▶ _What the task asks_: Within these entries, which lines include the string "pixel"? Copy each one.
** Listed entries follows **
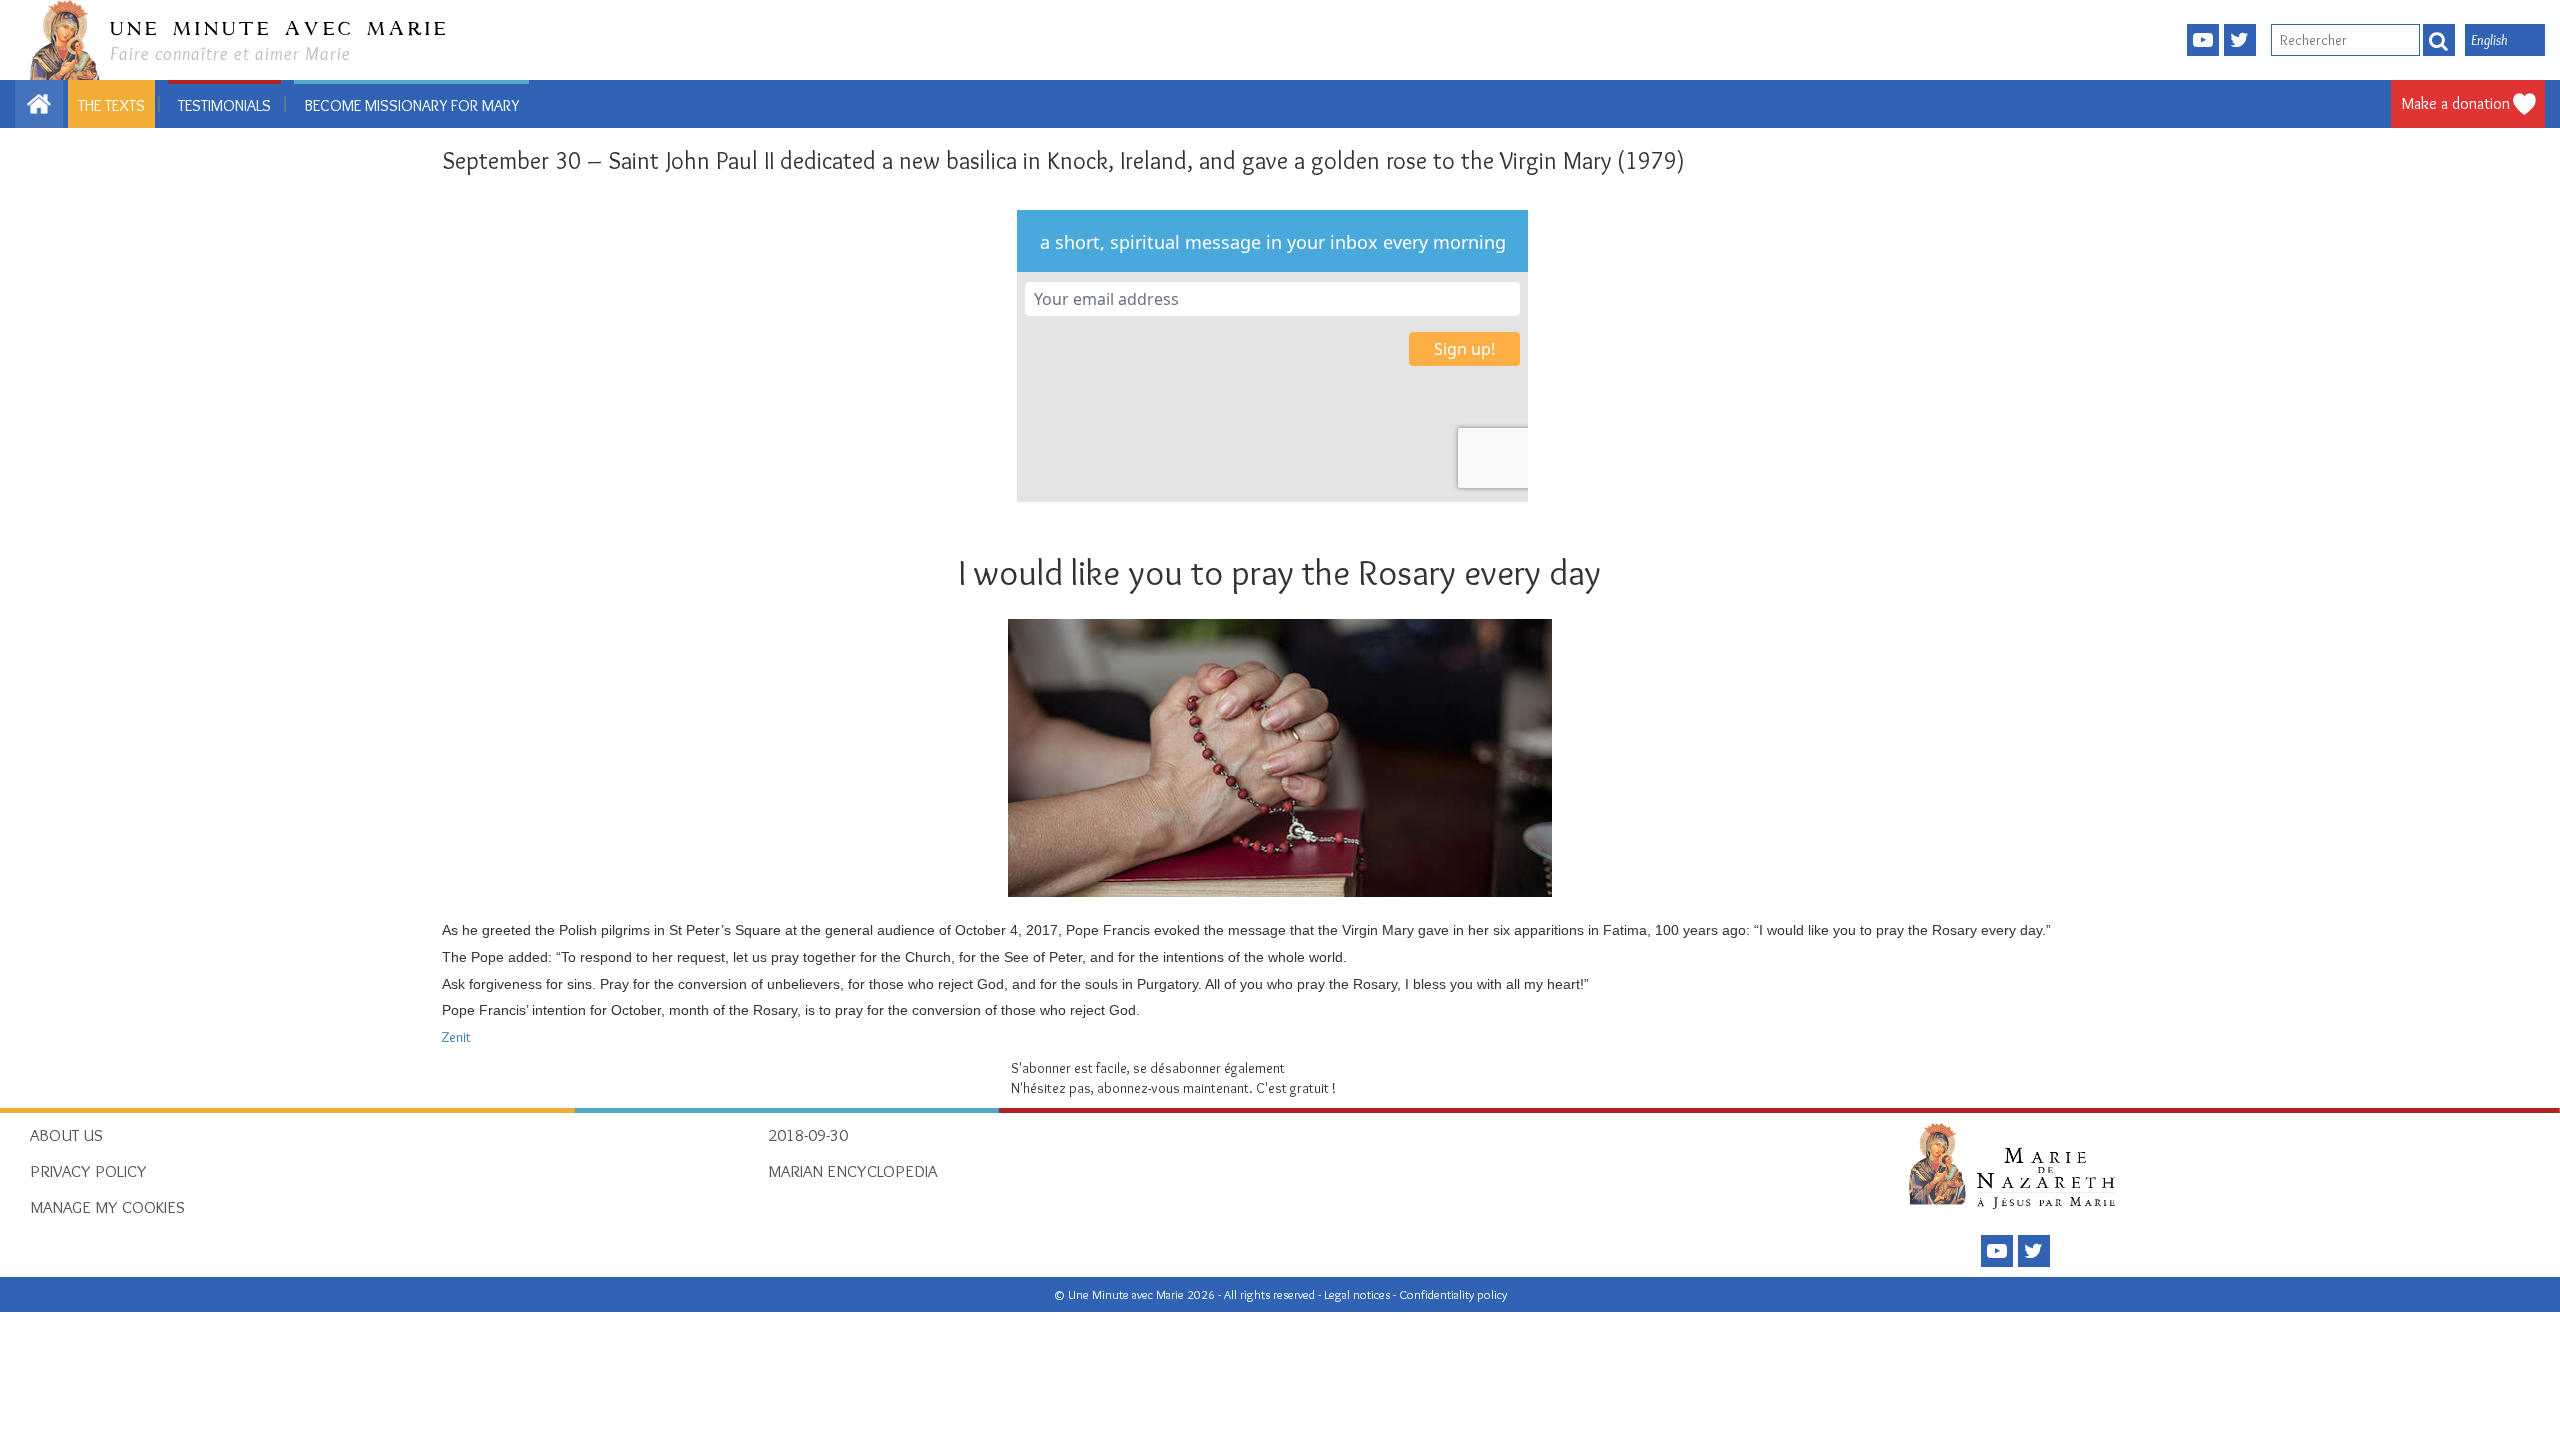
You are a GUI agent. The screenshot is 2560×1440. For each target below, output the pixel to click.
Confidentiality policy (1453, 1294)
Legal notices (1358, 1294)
** End of Listed entries **
** Listed entries follows **
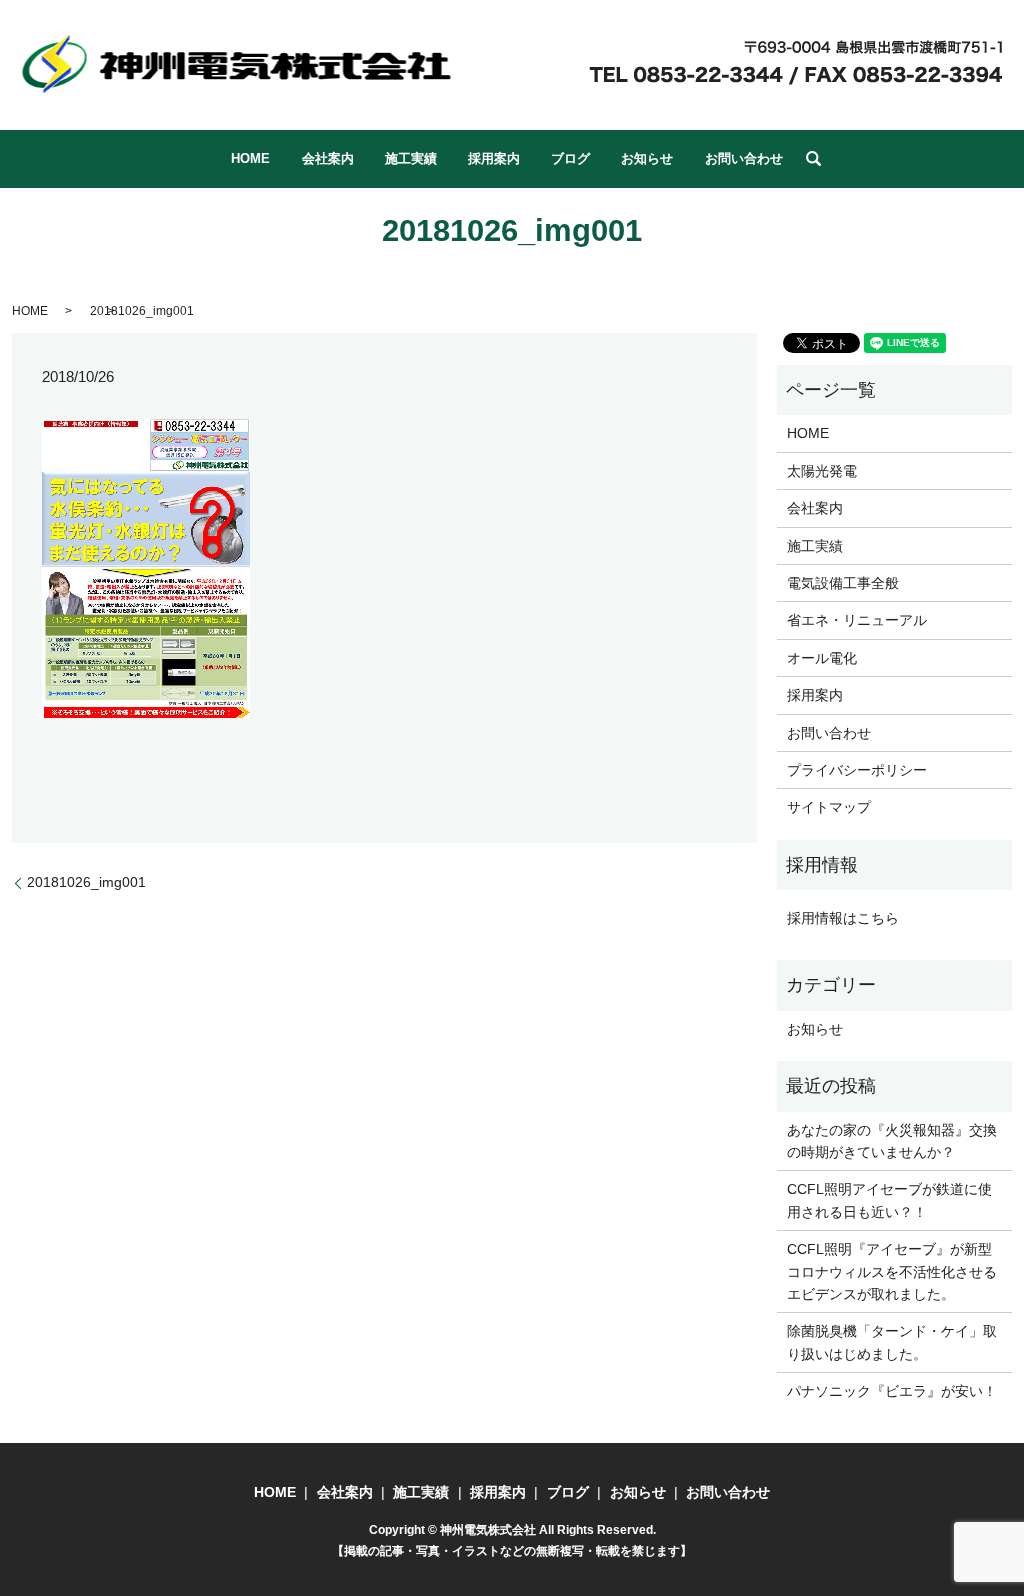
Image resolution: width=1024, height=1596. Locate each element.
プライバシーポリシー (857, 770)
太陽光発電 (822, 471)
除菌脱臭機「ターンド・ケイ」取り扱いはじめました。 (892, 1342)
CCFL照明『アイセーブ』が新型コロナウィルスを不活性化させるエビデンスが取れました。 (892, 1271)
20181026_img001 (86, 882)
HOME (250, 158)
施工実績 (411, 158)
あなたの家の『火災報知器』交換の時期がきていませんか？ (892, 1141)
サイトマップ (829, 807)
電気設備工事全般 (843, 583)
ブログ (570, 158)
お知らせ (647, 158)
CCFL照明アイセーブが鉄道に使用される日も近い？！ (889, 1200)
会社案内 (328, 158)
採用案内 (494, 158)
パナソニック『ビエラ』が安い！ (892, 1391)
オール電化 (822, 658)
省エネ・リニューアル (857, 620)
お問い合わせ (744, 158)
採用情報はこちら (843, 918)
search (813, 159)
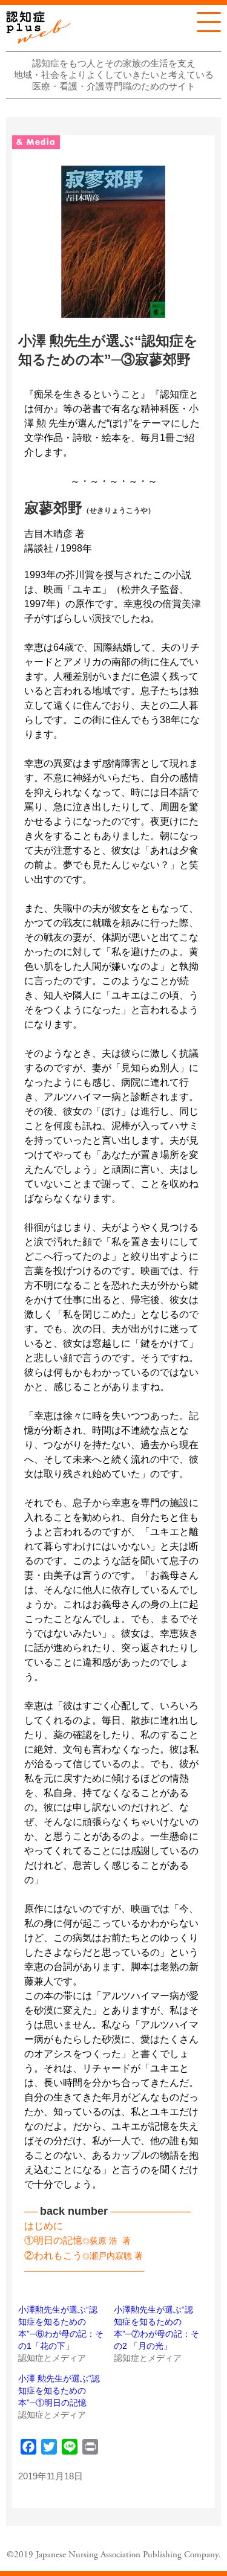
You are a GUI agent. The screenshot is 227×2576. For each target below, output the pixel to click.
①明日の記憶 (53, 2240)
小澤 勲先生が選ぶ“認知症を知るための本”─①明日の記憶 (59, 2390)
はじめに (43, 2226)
** End of Listed entries **
▶ _Result_:
You are a GUI agent. The screenshot is 2560×1440. For each target below, output the pixel to click.
You are a GUI agent. The screenshot is 227×2576. For each target below, output the pixel to click.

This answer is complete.